• [ABOUT THIS TASK]:
Once every line in the data below has been checked for "agent", give the number of lines that hold it, and only that.

Top of RECORDS FOR THIS TASK

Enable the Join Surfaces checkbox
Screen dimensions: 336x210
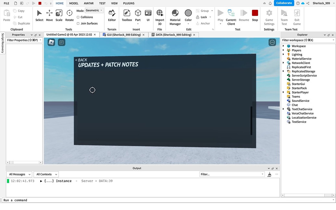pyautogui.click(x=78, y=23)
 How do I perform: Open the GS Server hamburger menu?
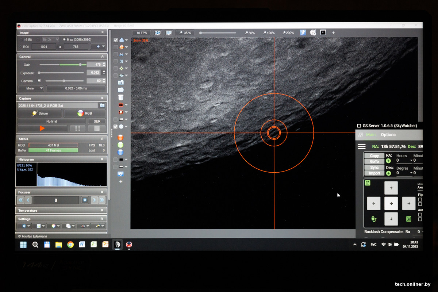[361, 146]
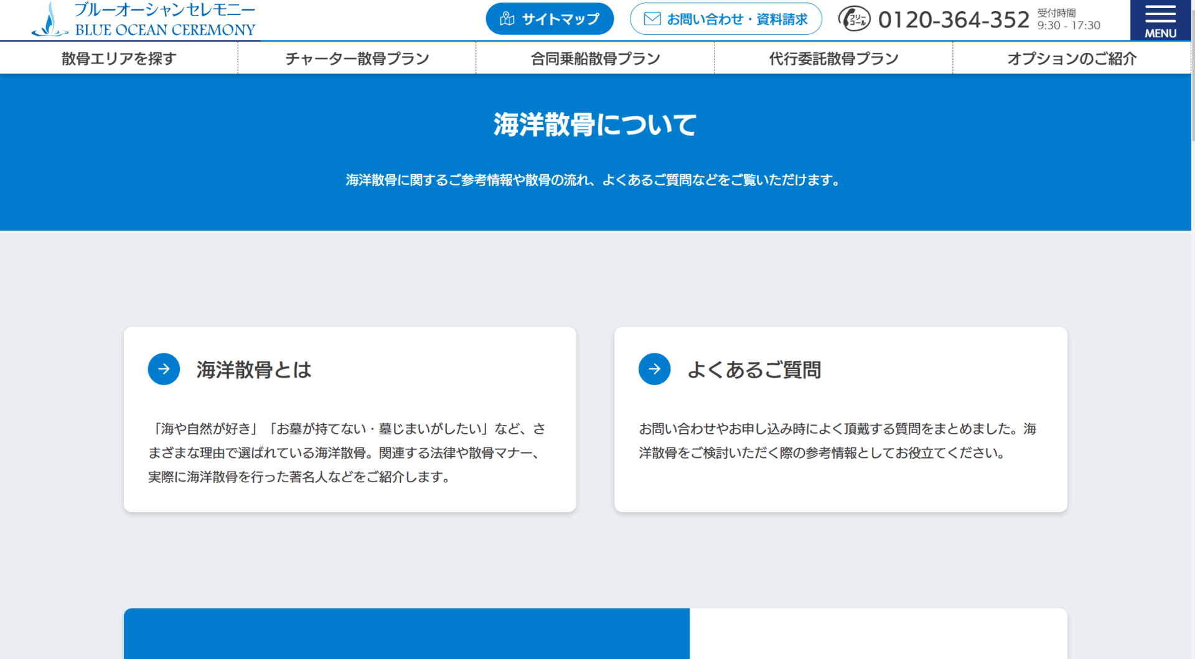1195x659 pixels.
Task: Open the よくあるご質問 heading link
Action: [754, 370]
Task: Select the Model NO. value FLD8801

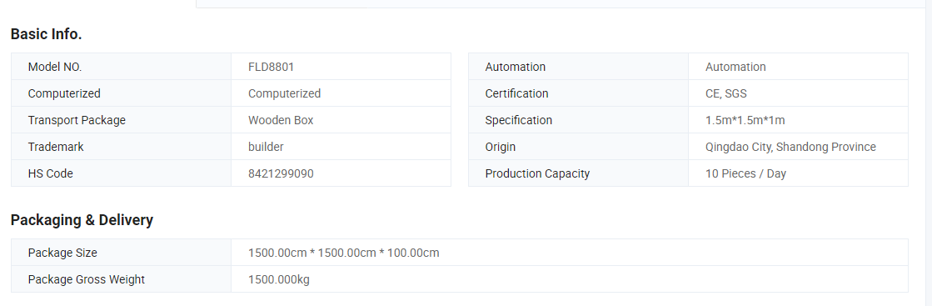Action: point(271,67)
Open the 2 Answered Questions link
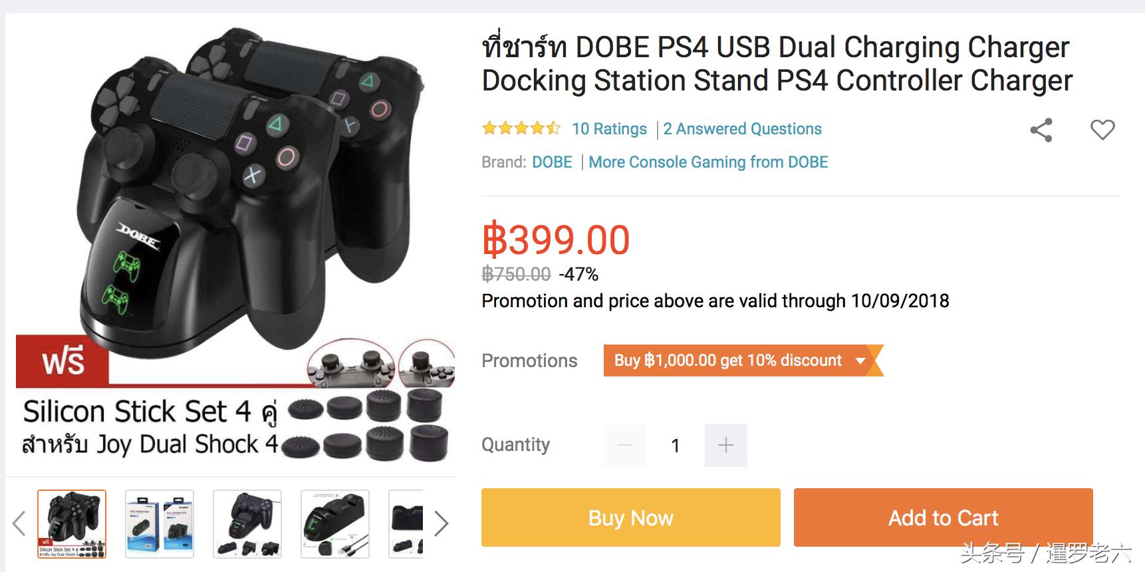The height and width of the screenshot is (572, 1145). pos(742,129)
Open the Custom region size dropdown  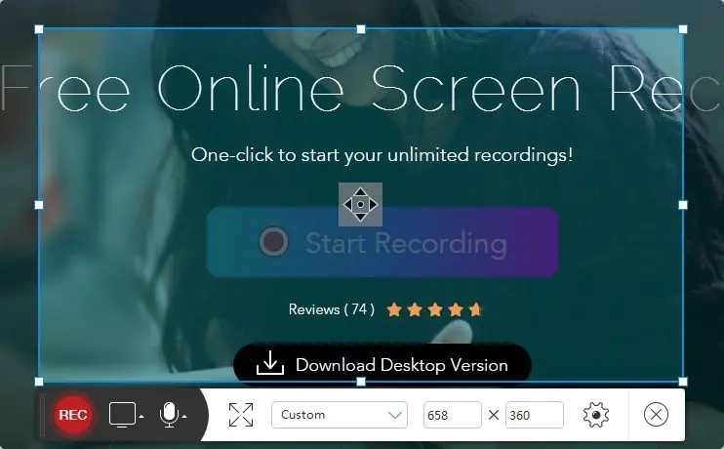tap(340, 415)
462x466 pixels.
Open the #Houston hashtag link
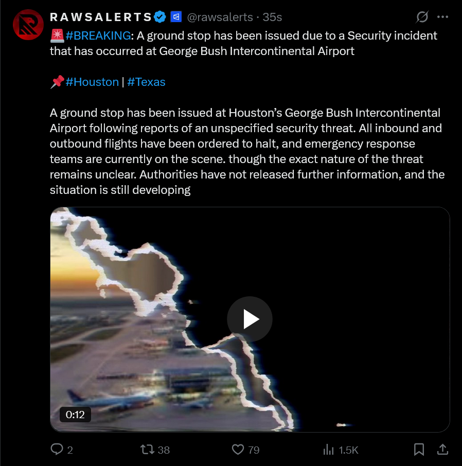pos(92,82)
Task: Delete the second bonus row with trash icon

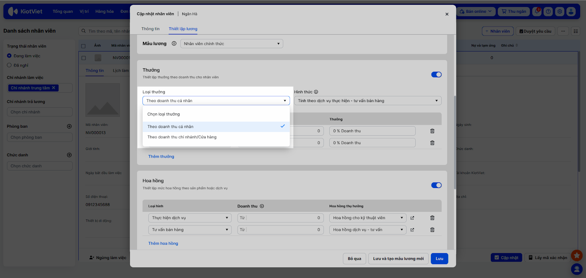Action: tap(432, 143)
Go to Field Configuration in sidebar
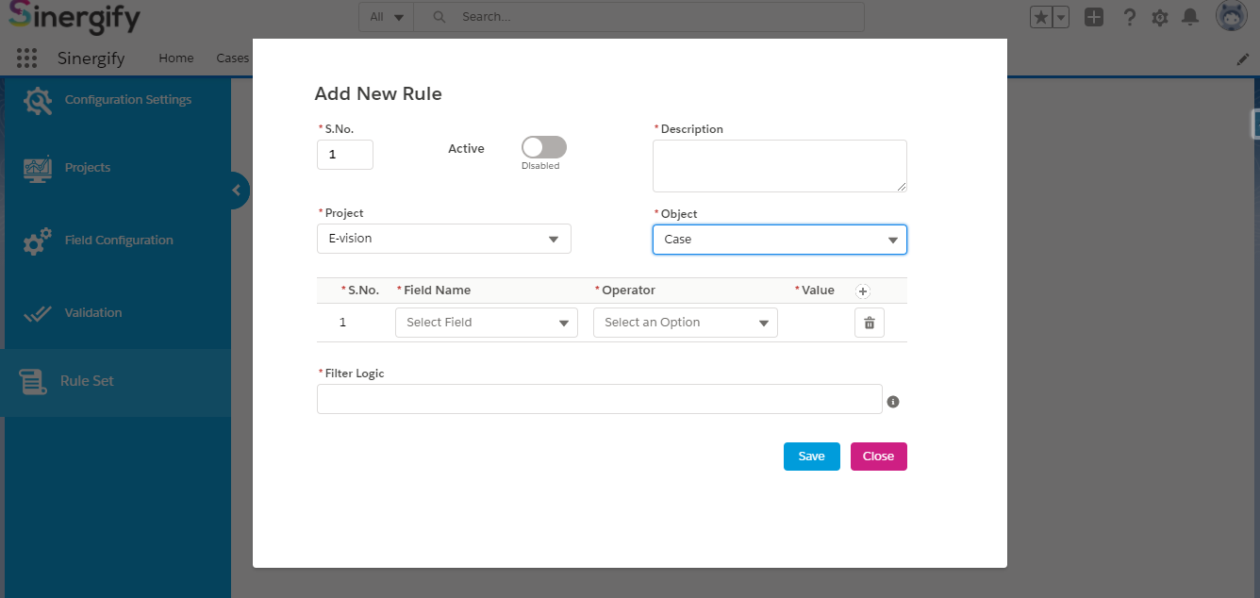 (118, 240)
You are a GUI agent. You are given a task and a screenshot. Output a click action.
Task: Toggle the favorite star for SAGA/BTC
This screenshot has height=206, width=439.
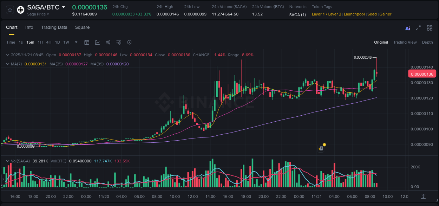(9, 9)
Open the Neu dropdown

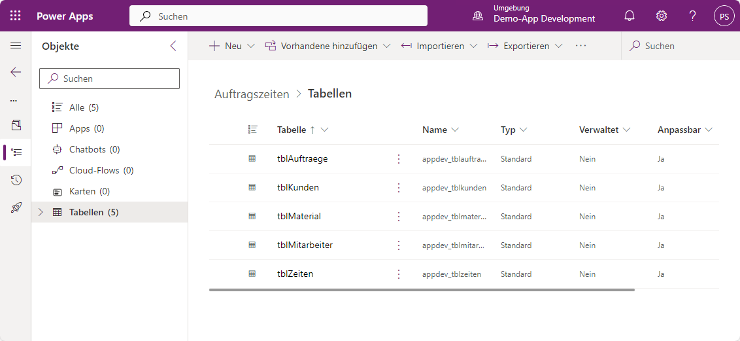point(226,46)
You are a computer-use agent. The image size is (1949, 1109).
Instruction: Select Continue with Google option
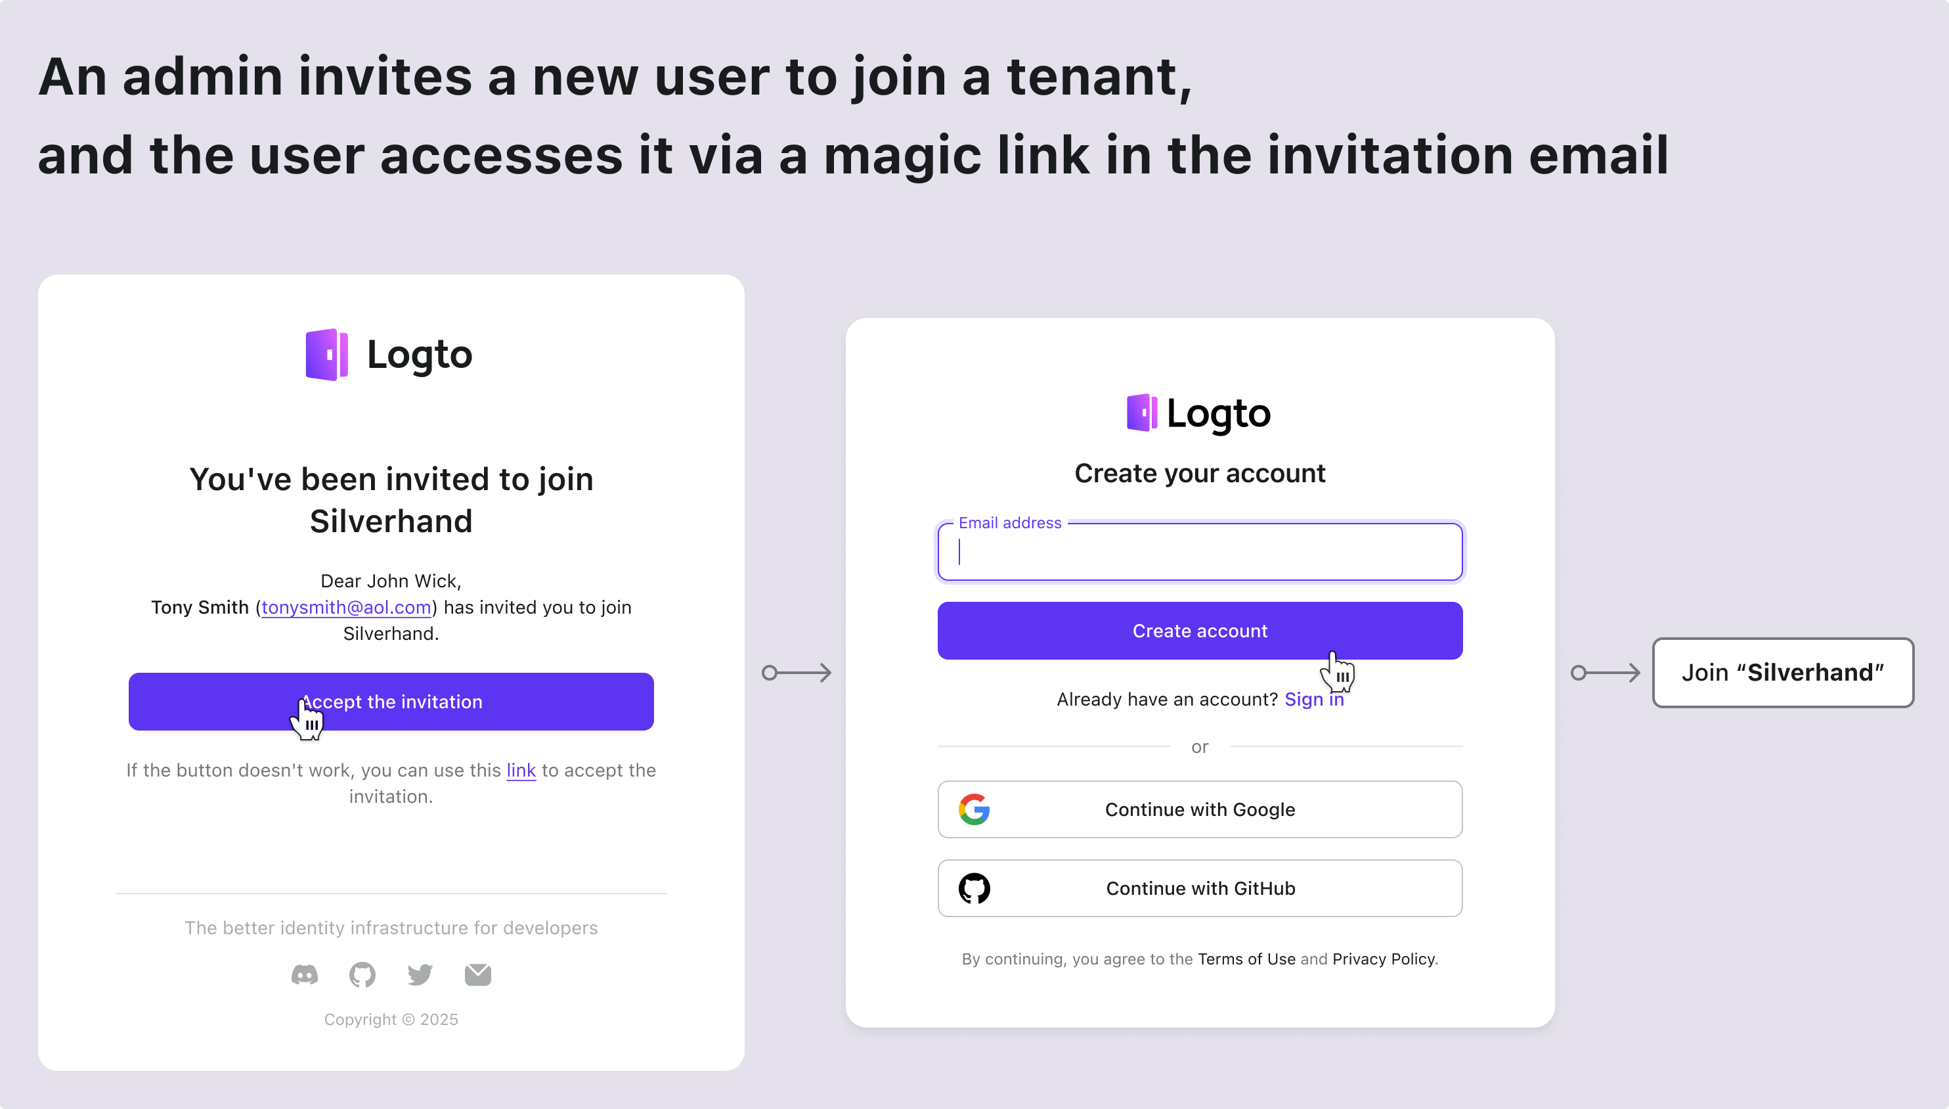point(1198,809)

Bottom of RECORDS FOR THIS TASK

• [WRITTEN RESPONSE]:
2